In a situation where the service charge has already been demanded from the previous owner and they have not paid you would not usually be personally liable for the arrears. However, your landlord may still be able to take action to forfeit the lease. A critical element of leasehold conveyancing for your conveyancer to ensure to have an up to date clear service charge receipt before completion of your purchase. If you have a mortgage this is likely to be a requirement of your lender.
If you purchase part way through an accounting year you may be liable for charges not yet demanded even if they relate to a period prior to your purchase. In such circumstances your conveyancer would normally arrange for the seller to set aside some money to cover their part of the period (usually called a service charge retention).
I am a negotiator for a busy estate agent office in Farringdon where we have experienced a few flat sales derailed due to leases having less than 80 years remaining. I have been given inconsistent advice from local Farringdon conveyancing firms. Please can you clarify whether the vendor of a flat can commence the lease extension process for the buyer?

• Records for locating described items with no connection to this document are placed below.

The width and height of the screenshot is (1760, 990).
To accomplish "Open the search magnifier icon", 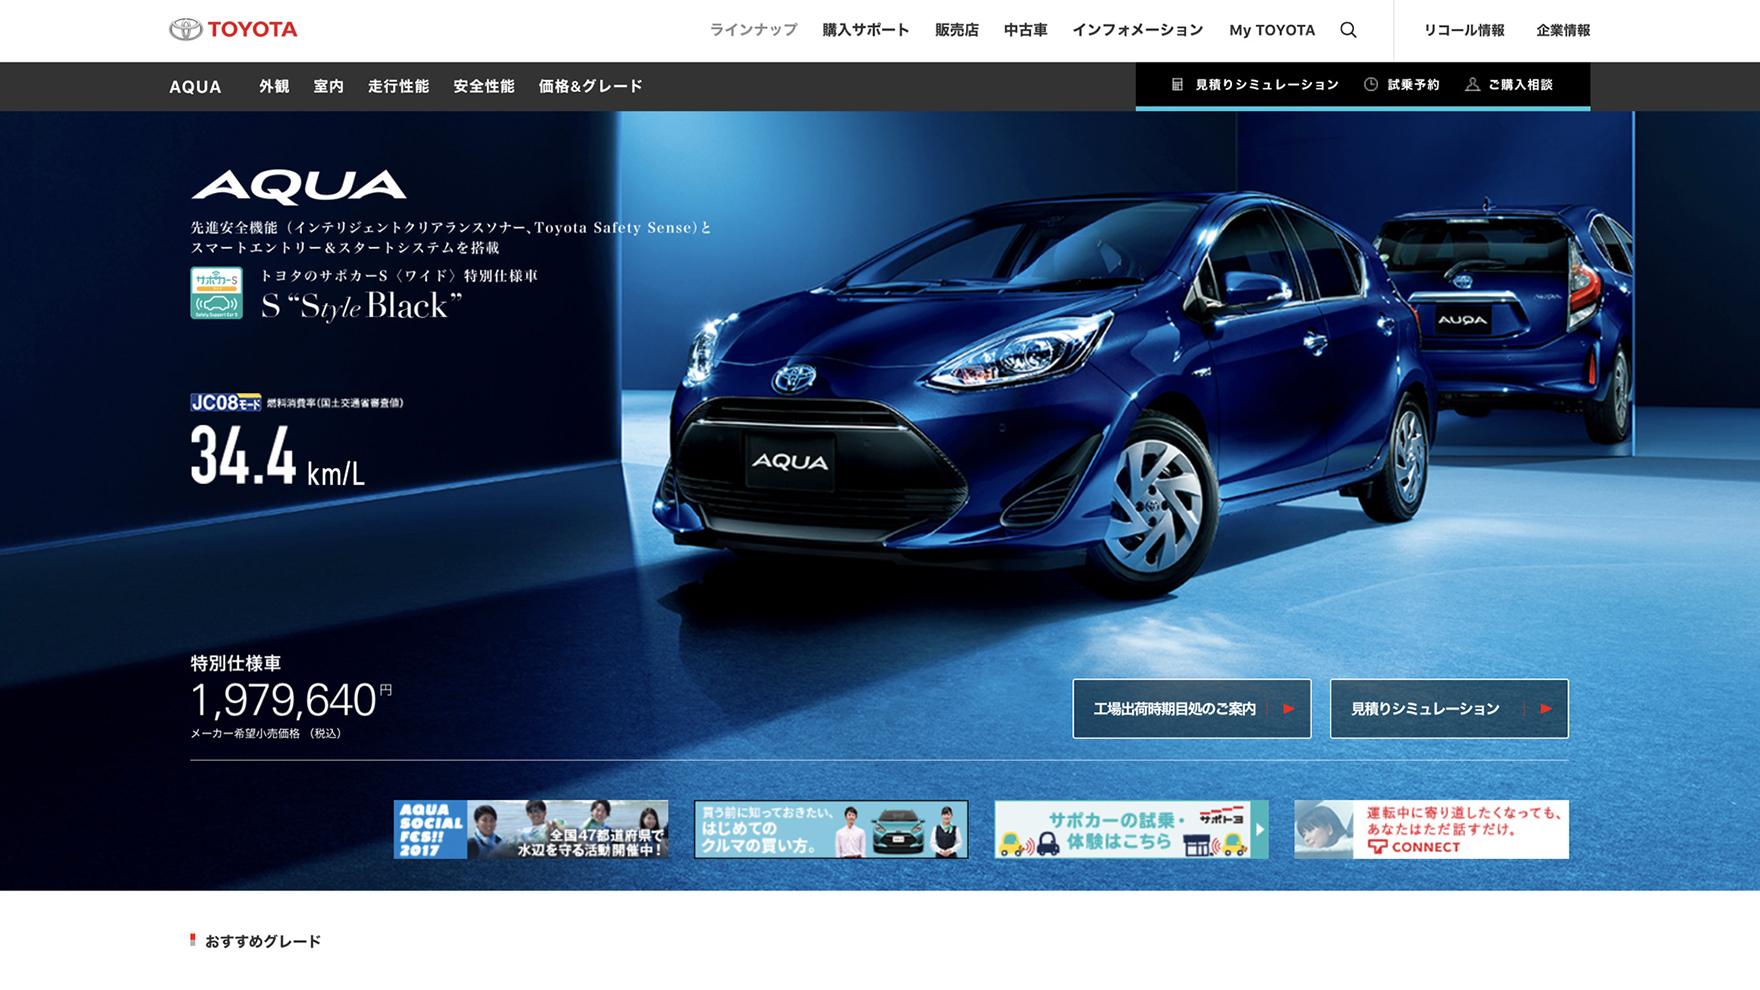I will (x=1348, y=30).
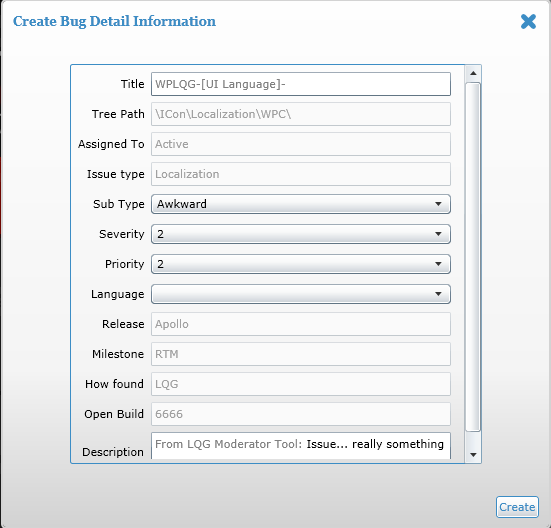Viewport: 551px width, 528px height.
Task: Click the Open Build field
Action: [x=301, y=414]
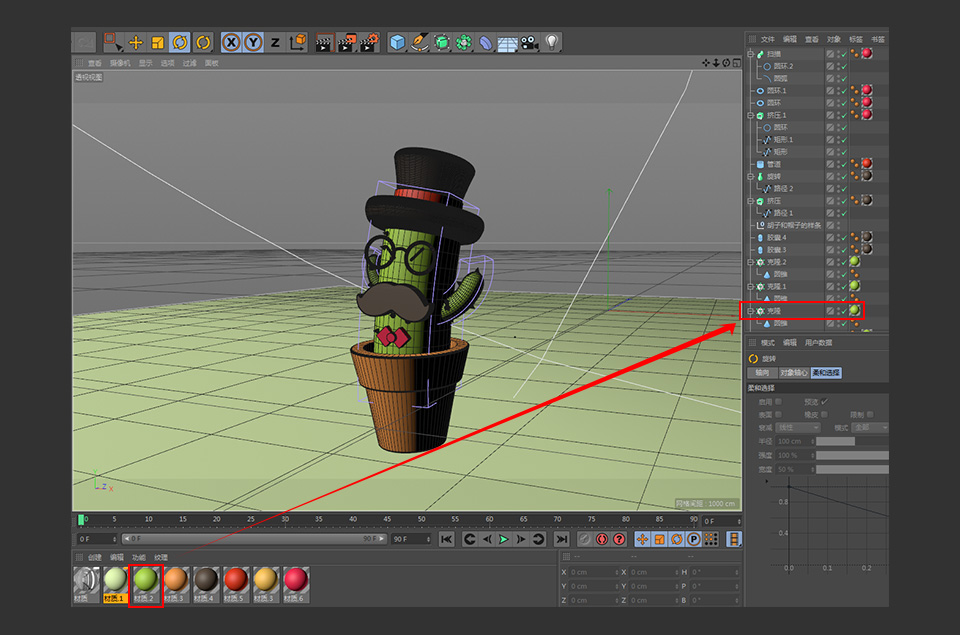
Task: Collapse the 扫描 object hierarchy
Action: coord(748,52)
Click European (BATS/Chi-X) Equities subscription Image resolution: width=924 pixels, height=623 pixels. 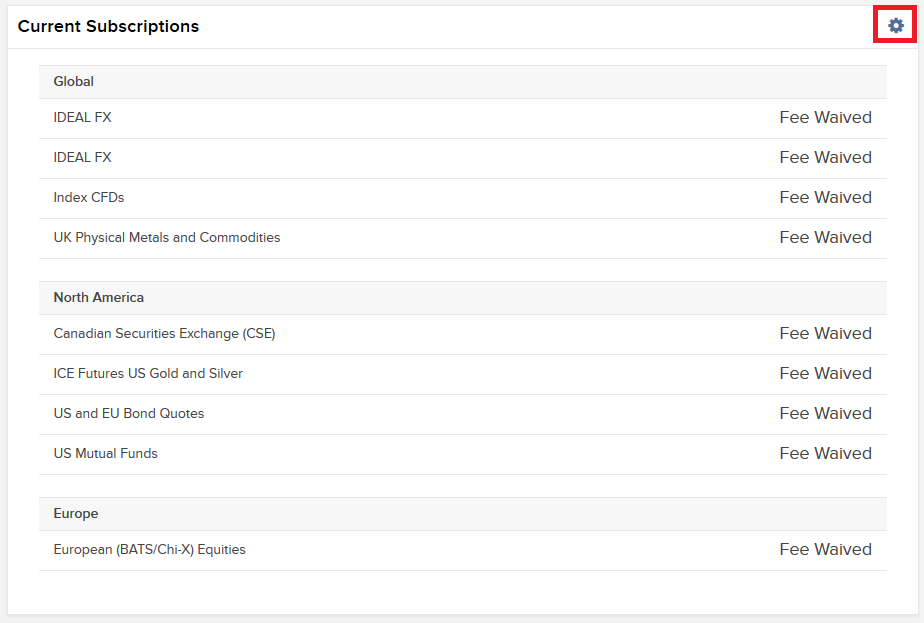click(150, 550)
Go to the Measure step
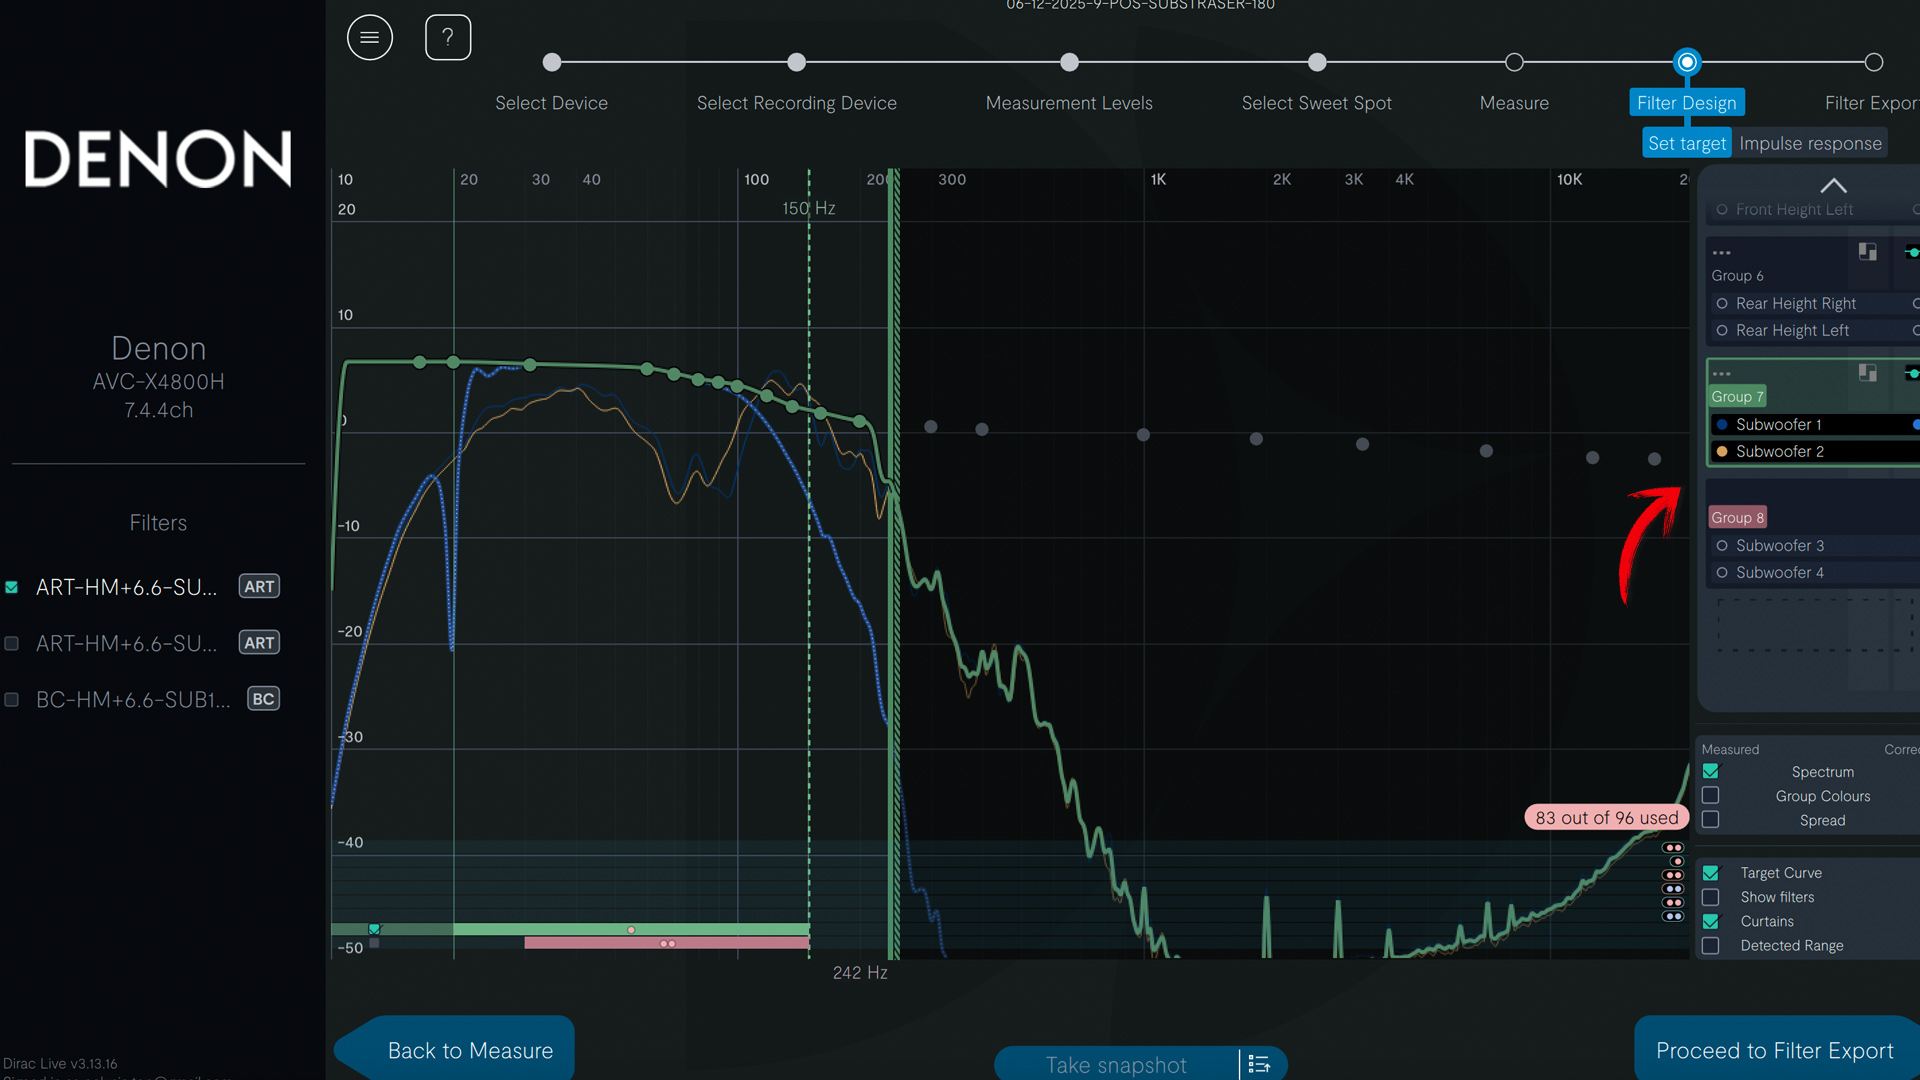 click(1514, 63)
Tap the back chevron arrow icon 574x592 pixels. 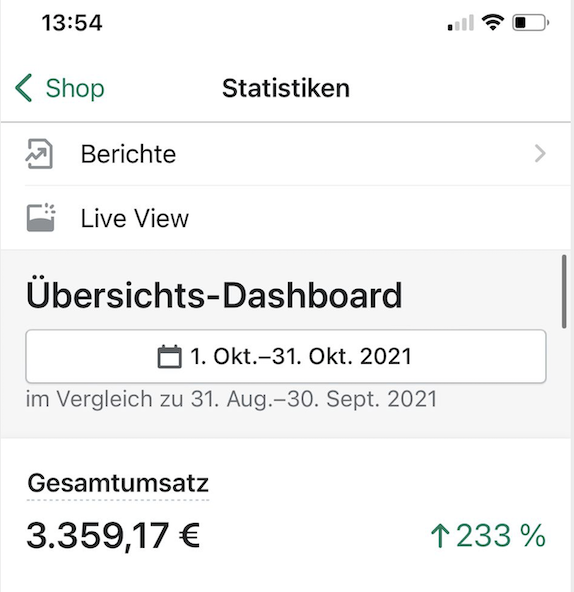[x=23, y=88]
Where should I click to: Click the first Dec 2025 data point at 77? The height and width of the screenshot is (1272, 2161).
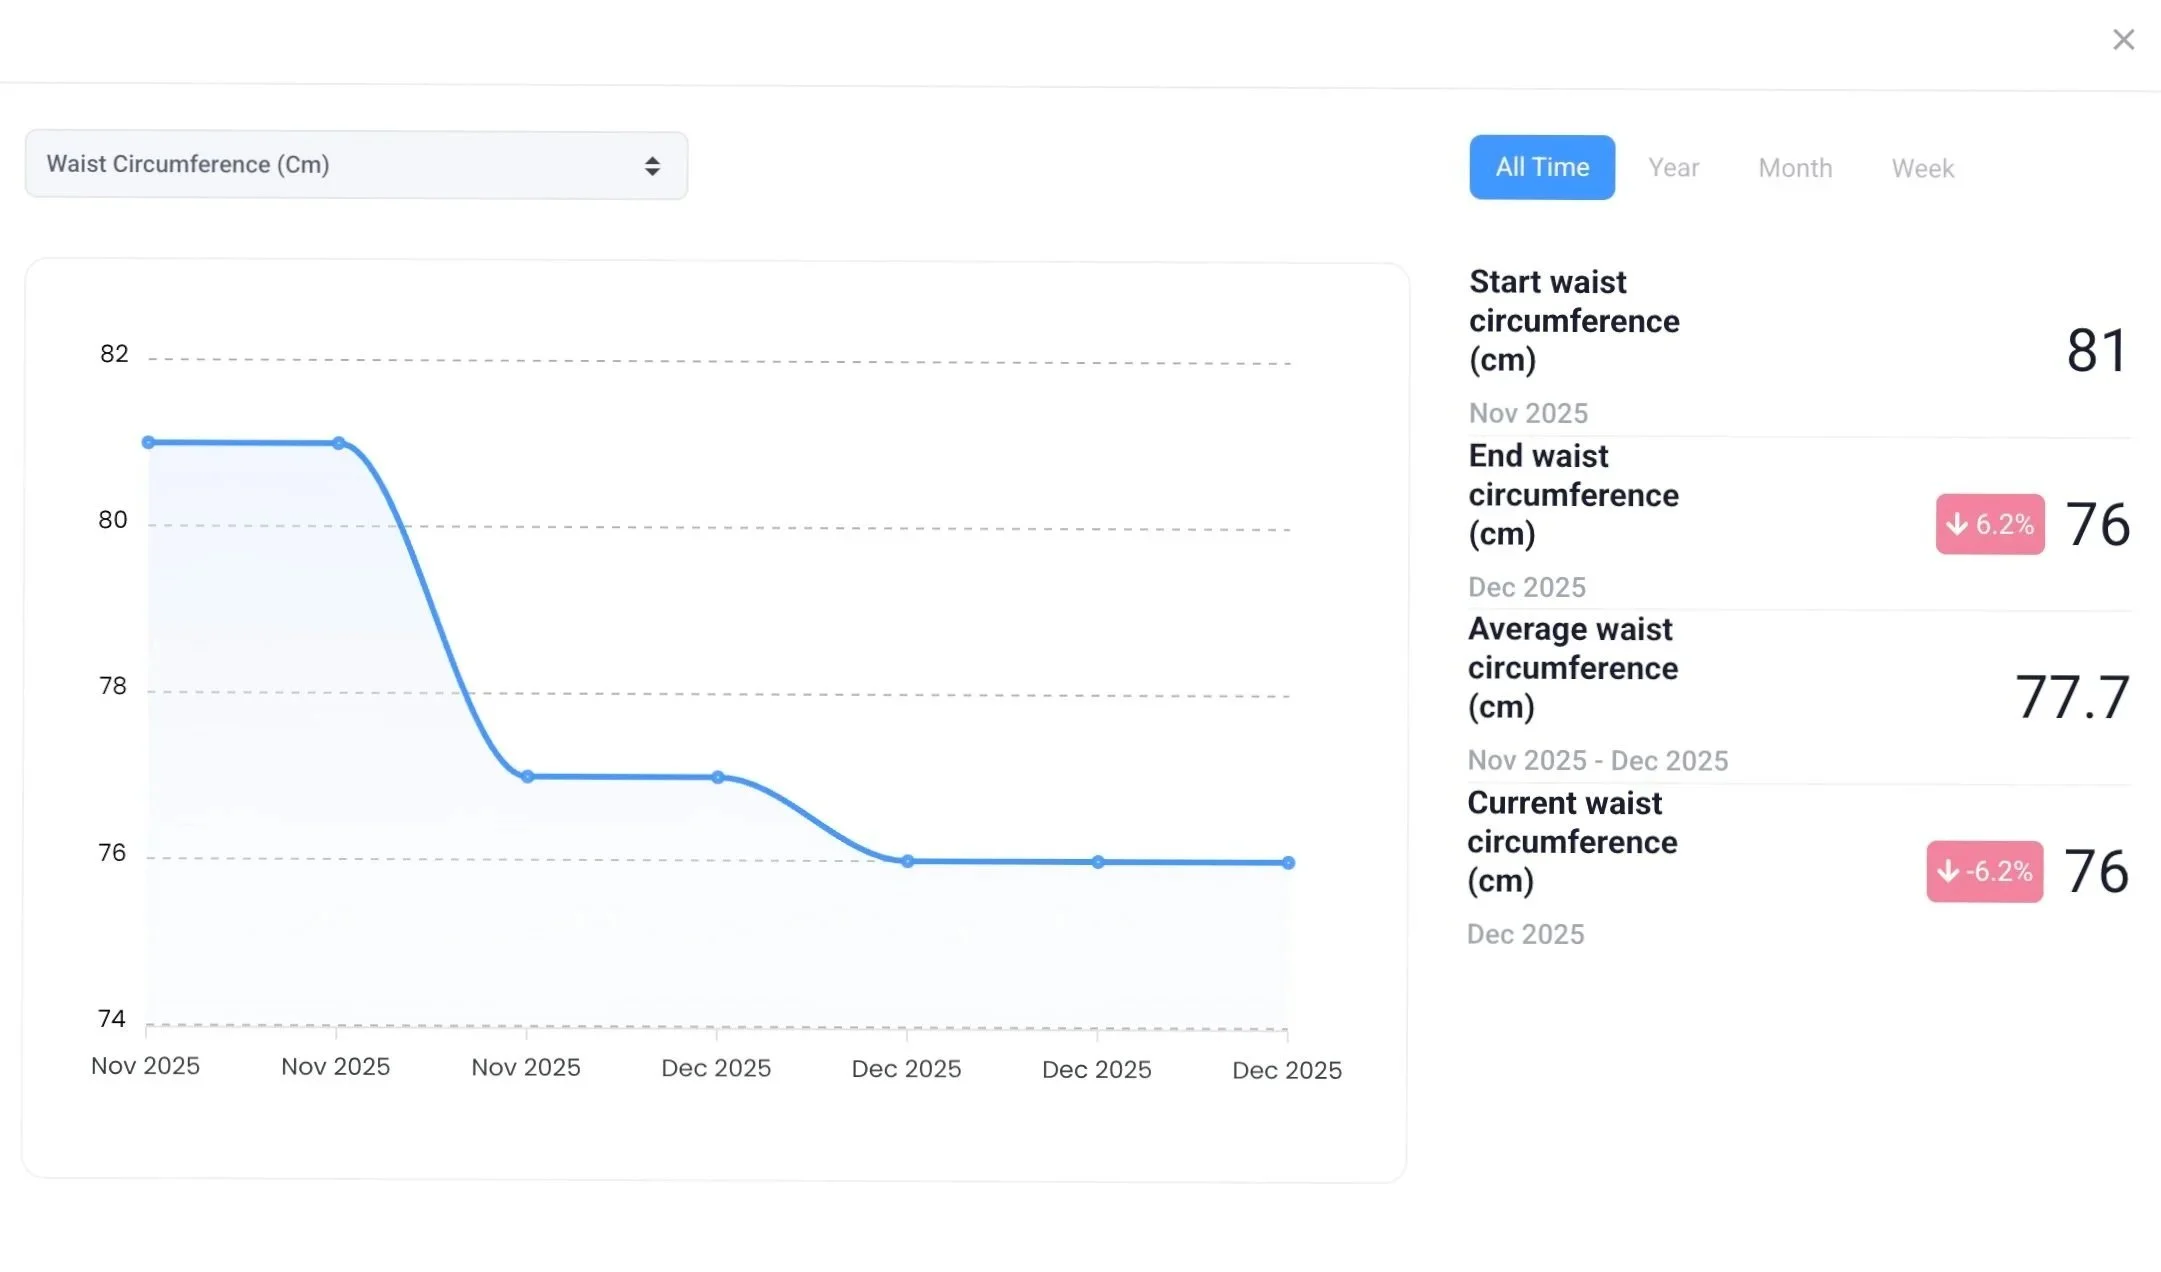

Provided that the seller has owned the lease for at least 2 years it is possible, to serve a Section 42 notice to kick-start the lease extension process and assign the benefit of the notice to the purchaser. This means that the proposed purchaser need not have to wait 2 years to extend their lease. Both sets of lawyers will agree to form of assignment. The assignment has to be done before, or simultaneously with completion of the sale.
Alternatively, it may be possible to extend the lease informally by agreement with the landlord either before or after the sale. If you are informally negotiating there are no rules and so you cannot insist on the landlord agreeing to grant an extension or transferring the benefit of an agreement to the purchaser.
Following months of dialogue we are unable to agree with our landlord on how much the lease extension should cost for our flat in Farringdon. Can we issue an application to the Residential Property Tribunal Service?
in cases where there is a absentee landlord or where there is dispute about what the lease extension should cost, under the Leasehold Reform, Housing and Urban Development Act 1993 you can apply to the First-tier Tribunal (Property Chamber) to judgment on the price.
An example of a Lease Extension case for a Farringdon property is Flat 89 Trinity Court Grays Inn Road in February 2013. the Tribunal found that the premium to be paid by the tenant on the grant of a new lease, in accordance with section 56 and Schedule 13 to the Leasehold Reform, Housing and Urban Development Act 1993 should be £36,229. This case related to 1 flat. The the unexpired term as at the valuation date was 66.8 years.